Las medidas generales para abordar el aumento de los precios pueden estar justificadas si se cumple simultáneamente un conjunto de condiciones específicas:

• Es evidente que el impacto en los precios es temporal.
• El aumento de los precios de la energía está contribuyendo rápidamente a una inflación más generalizada.
• Existe el riesgo de que las expectativas de inflación se descontrolen.
• El sobrecalentamiento económico es limitado.
• Las finanzas públicas tienen margen para absorber el coste.

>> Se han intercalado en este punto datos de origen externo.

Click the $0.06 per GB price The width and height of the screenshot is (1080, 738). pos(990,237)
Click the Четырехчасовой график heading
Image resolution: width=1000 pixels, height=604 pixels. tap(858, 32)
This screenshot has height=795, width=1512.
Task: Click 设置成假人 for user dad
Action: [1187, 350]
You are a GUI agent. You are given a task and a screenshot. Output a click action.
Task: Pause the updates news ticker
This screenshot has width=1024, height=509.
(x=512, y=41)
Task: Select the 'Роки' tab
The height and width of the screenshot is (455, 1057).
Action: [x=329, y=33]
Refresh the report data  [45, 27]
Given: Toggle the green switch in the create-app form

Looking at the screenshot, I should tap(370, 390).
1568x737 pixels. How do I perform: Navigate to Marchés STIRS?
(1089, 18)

Estas condiciones son difíciles de evaluar en tiempo real y, en cualquier caso, los controles de precios generalizados tienen importantes efectos indirectos. Por ello, idealmente debería evitarse el uso de medidas de precios generalizadas y, de utilizarse, deberían ser excepcionales, temporales, transparentes y estrictamente limitadas. Los gobiernos deben sopesar cuidadosamente las ventajas y desventajas. Por ejemplo, los topes de precios son más fáciles de eliminar gradualmente, pero pueden provocar escasez. Las reducciones de impuestos conllevan menos riesgos para el suministro, pero son más difíciles de detener y pueden causar pérdidas persistentes de ingresos. Por regla general, deberían evitarse las congelaciones totales de precios.

El margen fiscal varía considerablemente entre países y, en general, es más ajustado que en crisis anteriores debido al aumento de la deuda y los costos de endeudamiento. Esto refuerza la necesidad de respuestas graduales y cuidadosamente planificadas. En los países donde existe margen fiscal, los gobiernos pueden tener cierta capacidad para mitigar aumentos de precios severos pero temporales mediante medidas específicas, transparentes y transitorias.
Los países con margen fiscal limitado y redes de protección social débiles se encuentran en una situación más restrictiva. En situaciones extremas donde el aumento de precios amenaza el acceso a alimentos o energía, puede ser necesario el racionamiento para gestionar la demanda, pero esto conlleva costos económicos muy elevados. Esto subraya la importancia de evitar subsidios generalizados que agotan rápidamente los escasos recursos fiscales.

Compensaciones más pronunciadas
Incluso con marcos normativos mejorados, las disyuntivas entre políticas suelen ser más pronunciadas en las economías emergentes y en desarrollo. En comparación con las economías avanzadas, estas suelen tener redes de protección social más débiles, un mayor porcentaje del gasto de los consumidores en alimentos y energía, restricciones de liquidez más estrictas, expectativas de inflación más frágiles y un margen fiscal más reducido en un contexto de mayores costos de endeudamiento. La presión política también puede impulsar a los gobiernos a actuar con rapidez ante crisis extraordinarias.

Por el contrario, las economías avanzadas están menos limitadas. En consecuencia, deberían utilizar principalmente las transferencias dirigidas y los estabilizadores automáticos existentes, recurriendo a medidas discrecionales y basadas en precios solo en casos excepcionales.
Esta asimetría tiene repercusiones a nivel mundial. Cuando los países más grandes o ricos suprimen las señales de precios internas, la demanda mundial aumenta, los precios internacionales suben y la escasez se agrava, perjudicando sobre todo a los países importadores más pobres.

Secuencia de políticas
La cuestión clave no es si actuar, sino cómo actuar eficazmente: evaluar la persistencia de la crisis, adecuar las herramientas y los objetivos, distinguir entre el apoyo de los hogares y el de las empresas, y adaptar las respuestas a las circunstancias.

Un enfoque disciplinado y bien planificado, que comience con medidas específicas y temporales y que se intensifique si es necesario, puede ayudar a las economías a adaptarse a las perturbaciones de los precios de la energía y los alimentos sin cometer costosos errores políticos, tanto a nivel nacional como mundial.